3 large potatoes, boiled, peeled and small cubed
4 hard-boiled eggs
1 cup frozen peas, thawed
1 16 pounces Mezzetta Italian Mix Giardiniera
1 tablespoon capers, rinsed and chopped
2 tablespoons mustard
2 cornichons chopped (optional)
16 ounces mayonnaise
1 10-ounces can tuna in oil, drained


Boil the cubed potatoes with sea salt until done but not falling apart. Drain well and set aside to cool off.
Cook the peas in a small pan with some water until slightly tender. Drain and set aside.
Chop 3 of the hard-boiled eggs in small cubes. Slice the remaining egg and set aside (used for garnishing)
Cut in small pieces the Giardiniera and add them to a large bowl. Add the peas, tuna, rinsed caper, mustard, chopped eggs, chopped cornichons, salt and pepper, half of the mayonnaise. Mix well.
Add the cooled diced potatoes to the bowl and mix well. Add more mayonnaise as you go along until you have a soft consistency salad. Taste to adjust the flavor
Let the insalata rest in the refrigerator for at least 1 hour, decorate with the sliced egg and serve.

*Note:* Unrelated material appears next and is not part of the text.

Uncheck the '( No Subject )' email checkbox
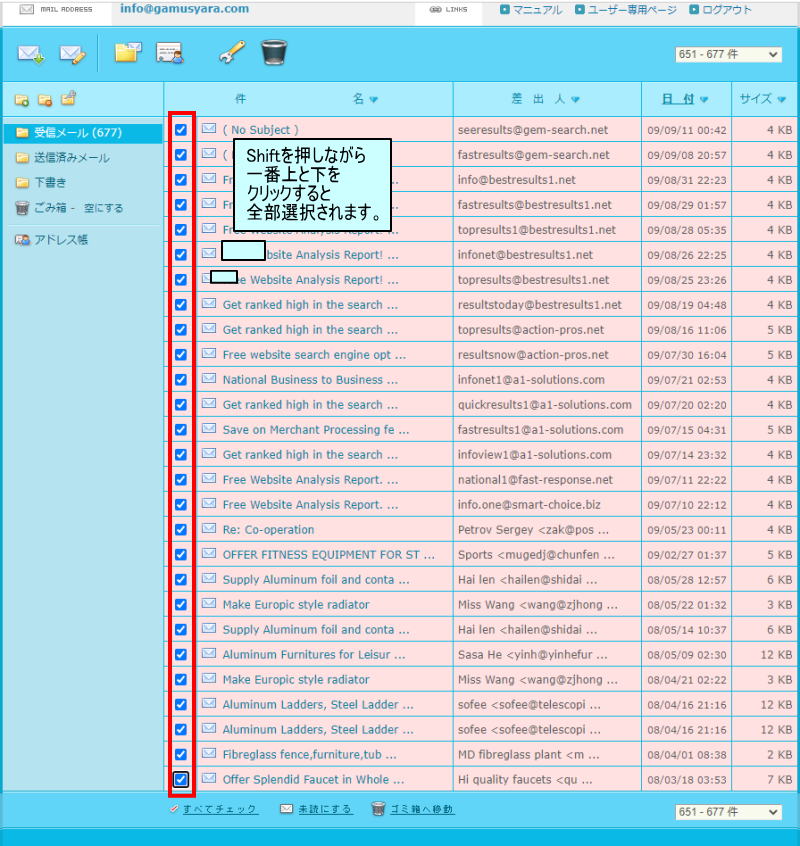This screenshot has height=846, width=800. pyautogui.click(x=181, y=130)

I have not made it in years and this summer while traveling thru Spain, everywhere we went they had it as a tapas or side salad. Small differences from the Italian version, but needless to say, deliciously good with each bite.

It goes without saying that as soon as I got home I made my own version. Seeing that I never wrote the recipe down when I was younger, creation took over and here is my version.

You can set aside some of the giardiniera to use as decoration. Insalata Russa is generally served in a large bowl or serving plate or you can create individual servings. Just let your imagination flow.